I hope you remember me. I am your daughter Marites’ best friend, as she is mine. We met 23 years ago while we were at the University of Cincinnati studying architecture, and over the years have developed the deepest affinity for each other. Marites, Keith, Anika and Teah are as much my family as my own flesh and blood. Many years ago, I came to your house in Ashtabula a couple of times and we shared dinner and conversation. We have also had a couple of brief exchanges at Marites’ house in Berkeley over the years since you moved out to California.


I am writing to ask you a personal favor. I am writing to ask you to vote NO on Proposition 8 on the ballot this November. As you may or may not be aware, Prop 8 would remove the right of same-sex couples to marry. In essence, it would render me a 2nd class citizen in our shared state of California.

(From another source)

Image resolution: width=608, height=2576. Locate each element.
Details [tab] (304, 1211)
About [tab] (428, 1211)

I remember stories that Marites would tell me of growing up in Ohio and feeling different because she didn’t “look like” everyone else, because her family was from the Philippines. I’m sure when you moved to Ohio for the opportunity it gave you, you had no idea what it would be like, and what kind of reception you would get from the people there. It must have been tough, speaking with an accent and looking so different from most of the people in that rural community. But you soldiered on, for the well being of your family, to raise them and provide for them and to give them a chance to flourish here. We all want that same chance. And it doesn’t matter how different we are culturally or racially, we share a common humanity.

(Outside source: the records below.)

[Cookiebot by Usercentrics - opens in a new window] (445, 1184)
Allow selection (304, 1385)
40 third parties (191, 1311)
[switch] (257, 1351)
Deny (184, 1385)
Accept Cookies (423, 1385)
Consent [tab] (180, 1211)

Marites tells me that for a variety of reasons, she thinks that you are opposed to same-sex marriage. I’m not sure if you think that being gay is somehow a choice, but if you do I would ask: do you believe that you chose to be straight? That, assuming there was no hatred or prejudice in the world, you could have chosen to be gay instead? That it is only for the betterment of society that you chose to enter into marriage and have children? Or perhaps you don’t think orientation is a choice, but a challenge God gave to certain people, and that they must deny who they are? Why do you think a loving god would do such a thing? Perhaps you think it is “against nature” despite the overwhelming scientific consensus to the contrary?


There are a lot of reasons I could give you to vote against Prop 8. That it is as wrong to discriminate against someone for their orientation as it is their race or ethnic background. That it is no threat to your marriage. Do you realize that Keith and Marites would not have been allowed to get married in a previous era? Surely, you must think that that was wrong and racist. Even if your church is opposed, you know that this has nothing to do with anyone’s church. Not a single church will be forced to perform any marriage with which they disagree. This only has to do with equality before the law, and insuring that all citizens are treated equally.

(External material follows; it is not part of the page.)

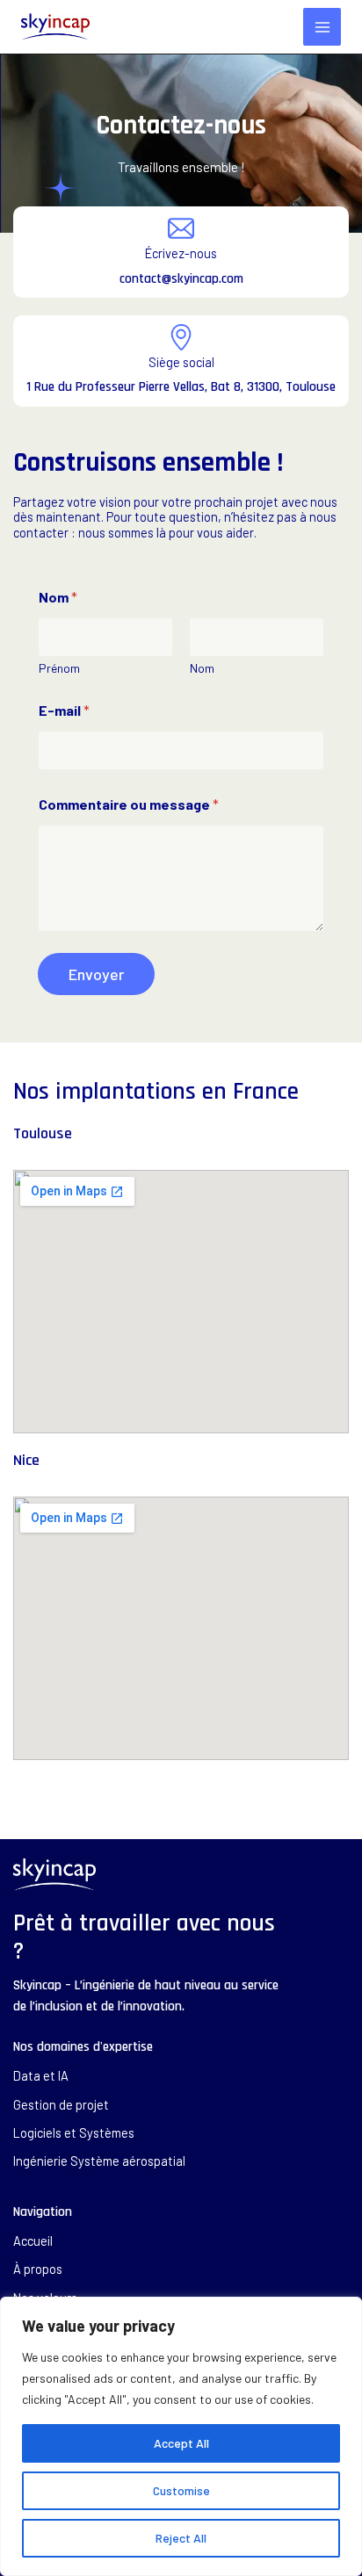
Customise (181, 2490)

There are so many good reasons, but I will ask you in the name of the deep love and friendship that I have with your daughter, and the love that she has for you and me and her entire family. That, ultimately, is what opposing this measure is about. The love and respect of families, and the equal participation of all parts of the human family in our society and in our lives. Like any good family, we don’t have to always agree on every issue to see the human worth and dignity in all of us. And to act on that by opposing hatred and intolerance where we see it. Will you please join me and Marites (and Keith and so many other people) in voting NO on proposition 8?


Whatever your decision, I want to thank you for taking the time to read my letter and consider my request."